This chapter aims at providing an overview about the use of statistical methods supporting the Web Usage Mining. Within the first part is described the framework of the Web Usage Mining as a branch of the Web Mining committed to the study of how to use a Website. Then, the data (object of the analysis) are detailed together with the problems linked to the pre-processing. Once clarified, the data origin and their treatment for a correct development of a Web Usage analysis,the focus shifts on the statistical techniques that can be applied to the analysis background, with reference to binary segmentation methods. Those latter allow the discrimination through a response variable that determines the affiliation of the users to a group by considering some characteristics detected on the same users.
Web Usage Mining
Web Usage Mining has been defined as the application of data mining techniques to large Web data repositories in order to extract usage patterns, namely the visitor behavior. As further step, pattern discovery and patter analysis allow for profiling users and their preferences. For that statistical methods play a fundamental role. It is definitively possible to identify suitable attributes and main features characterizing a typology of users, thus providing a Web personalization.
This chapter deals with Web Usage Mining focalizing the attention on statistical methods for user profiling, among them binary segmentation or tree-based modeling will be considered in details.Top
Web Mining Branches
In the framework of Web Mining, User Profiling represents a fundamental application. Nowadays, huge information run in internet as well as in the Web Server during various types of its activities. The knowledge discovery process and the extraction of useful information in internet depend on both the ability of the Web navigator and the performance of the searching engine.
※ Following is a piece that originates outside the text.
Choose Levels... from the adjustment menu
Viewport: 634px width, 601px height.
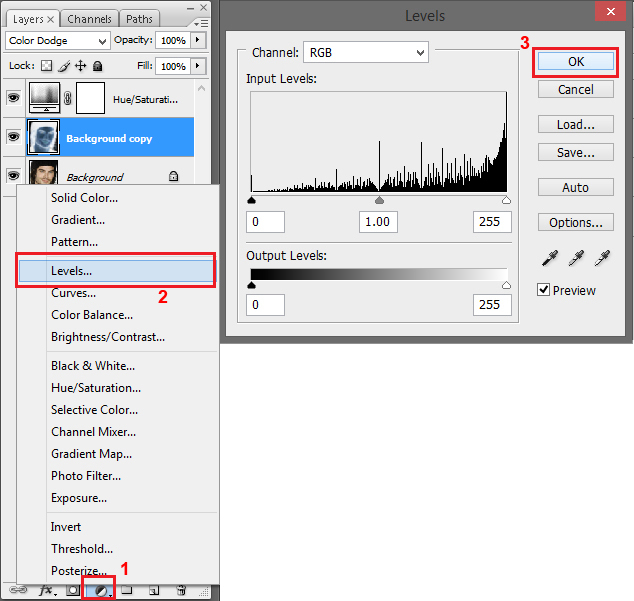(115, 271)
Recently, the scientific research has focalized the attention on suitable procedures to profile different typologies of users by analyzing similarities and dissimilarities in their internet behavior (Berendt, Hotho, Mladenic, van Someren, Spiliopoulou, Stumme, 2003).
User Profiling is conceptually the act of building up a profile of who are the users and what they want to do. These profiles are used to group and priorities in their activities are identified. Knowing who are the users and what they want is a vital step in meeting their needs.
From the methodological point of view, User Profiling is one of the main purposes of Web Usage Mining, which is the process of applying data mining techniques to the discovery of usage patterns from Web data in various context applications. Web Usage Mining is one branch of Web Mining, namely data mining on Web data. Other branches of Web Mining are Web Content Mining, which is the process to analyze various aspects related to the contents of a Web site such text, graphics etc., and Web Structure Mining, which is the process to analyze the structure of the Web site in terms of organization of the Web pages and their design.